ところが、元部下が、そんな事実は見たこともなければ聞いたこともなかったと証言したという。

阿部被告が血友病の治療で大きな貢献を果たしたことは分かるが、ことクリオ製剤に関する説明は、これではまるっきり違うのではないか、阿部被告は自分に反対する者は医学界に居られないようにしてやると凄んでいた、と久米宏が驚く。高成田亨が、どうなっているのかと困惑する。小宮悦子が医学界の体質はどうなっているのかと問いかける。それを久米は言いたかったことを先に言われてしまったと受け、ひとしきり小宮悦子と掛け合いを演ずる。いつもながらの軽妙な運びである。そして小宮に向けていた顔を正面に戻し、両手をやや肩幅より広めにテーブルにつけ、カメラに向かい改まった顔を作った。いつものパターンで、歌舞伎でいう「みえ見得」である。
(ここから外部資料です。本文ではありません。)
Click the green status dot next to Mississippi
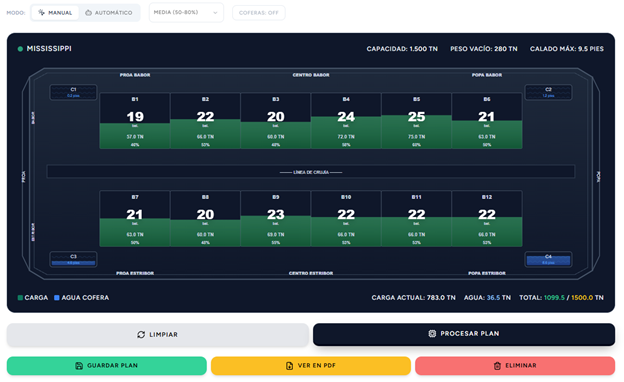Image resolution: width=624 pixels, height=382 pixels. tap(20, 49)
「それでは次は行革です」と久米は話を切り換えた。三人に代わって、記者会見を行っている自民党の佐藤孝行が登場した。その画面を眺めながら、こうも軽いタッチで流されてしまったのでは堪らないと思った。

「白い巨塔」と呼ばれ、いくどとなく批判されてきた体質だ。いっこう改善される気配は見られないし、医学界ばかりか日本全体を覆っている。あの住専だって、全日空だって、このところ新聞を連日賑わしている野村証券や第一勧業銀行の問題だって無関係ではない。いま画面に流れている行革の問題だって大いに関係がある。怒ってうっぷん鬱憤を晴らすのも結構だが、怒って鬱憤を晴らせば晴らすほど、それで終わってしまうような気がする。だから怒って鬱憤の晴らそうとするのだが、どうしても立ち止まってしまう。

テレビというメディアの限界なのだろう。ニュースステーションでは歯切れの悪かった高成田も、つい先日、電子メールで次のように書いてきた。
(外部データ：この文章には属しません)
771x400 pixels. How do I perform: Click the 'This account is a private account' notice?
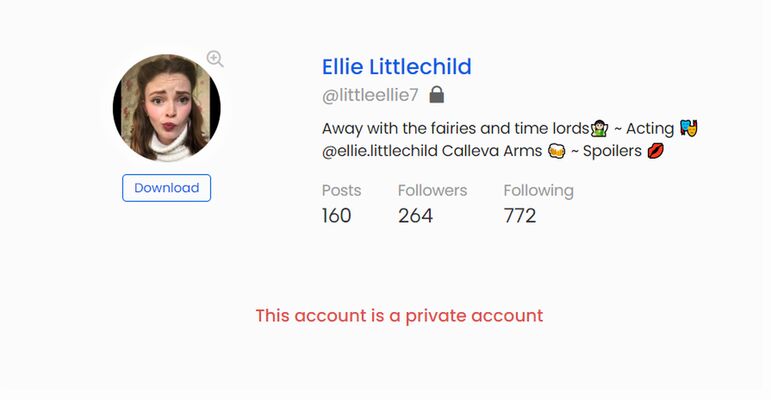(399, 316)
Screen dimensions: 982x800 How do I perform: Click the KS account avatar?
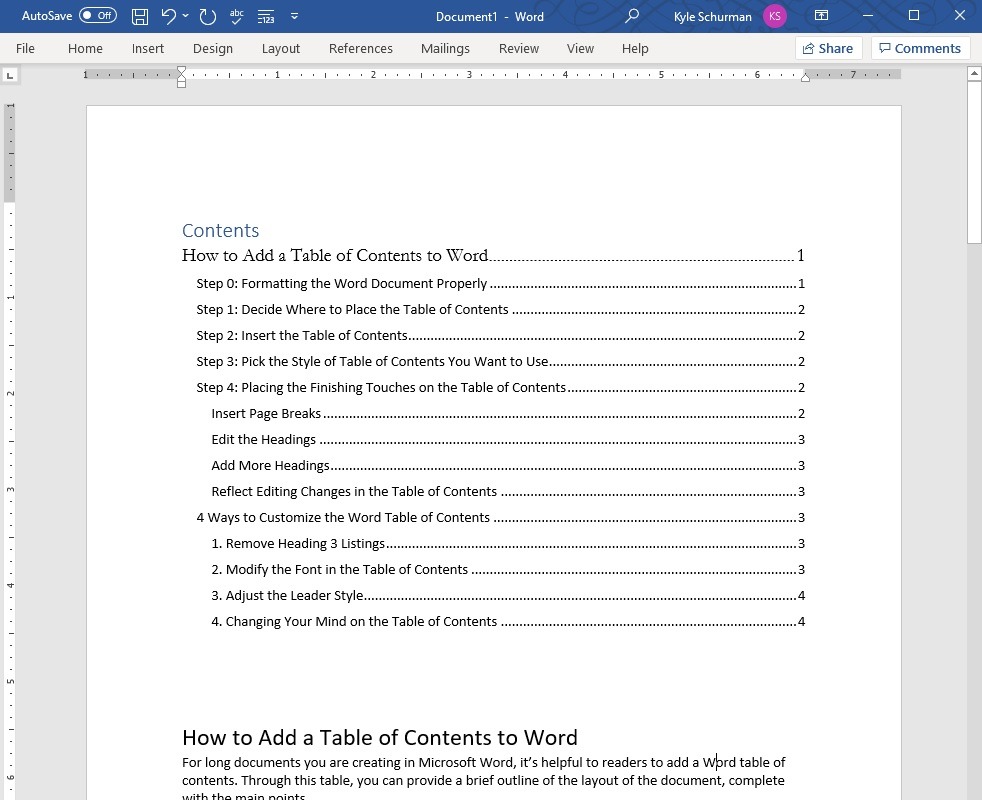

「日本の行き詰まりは、大企業のシステムにあり、その根底にあるのは、封建制度が『近代』を経ないで、企業社会に移行したことに原因があるように思えてなりません。大学で、かろうじて学んだ経済思想として、もう一度、日本の会社主義という思想、信仰のありようについて、考えてみたいと思っています」

高成田が言っているように、いま求められるのは、体質という言葉で表されることの多い、問題の根底にあるものに対する洞察で、その一つの手掛かりは「信仰」とか「宗教」という言葉に潜んでいるようだ。組織や集団が、「てい」をなすために不可欠な諸要素と、それと個人との葛藤がもっとも純粋な形で観察できるように思われるからだ。
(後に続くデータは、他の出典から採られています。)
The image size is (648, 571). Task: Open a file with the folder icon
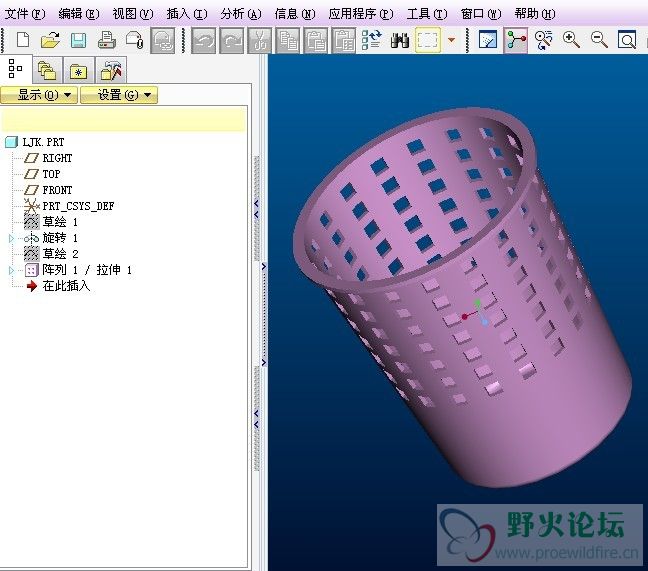click(50, 40)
あの狂気に溢れたオウムは決して特異なものではない。オウムを破滅的な行動に駆り立てたは「共同体の力学」で、それはどんな組織や集団にも内在する。それがある一定以上の存在感を持ってくると、組織や集団の変容が顕在化し、問題を引き起こすのではないかと思う。どんな組織や集団も、そんな危うさや脆さを兼ね備えているとしか思えない。

我執と煩悩 ―― 問題を個人の未熟さに転嫁

若い頃、ヤマギシ会の共同体に参画した経験を持ち、その後、オウム事件に絡んで教職を追われた島田しまだ裕巳ひろみが反省を込めて宗教の諸要素――共同体、修行、生命主義、原理主義の持つ危うさについて書いている。(「宗教の時代とは何だったのか」講談社 一九九七年三月二十日 第一刷発行)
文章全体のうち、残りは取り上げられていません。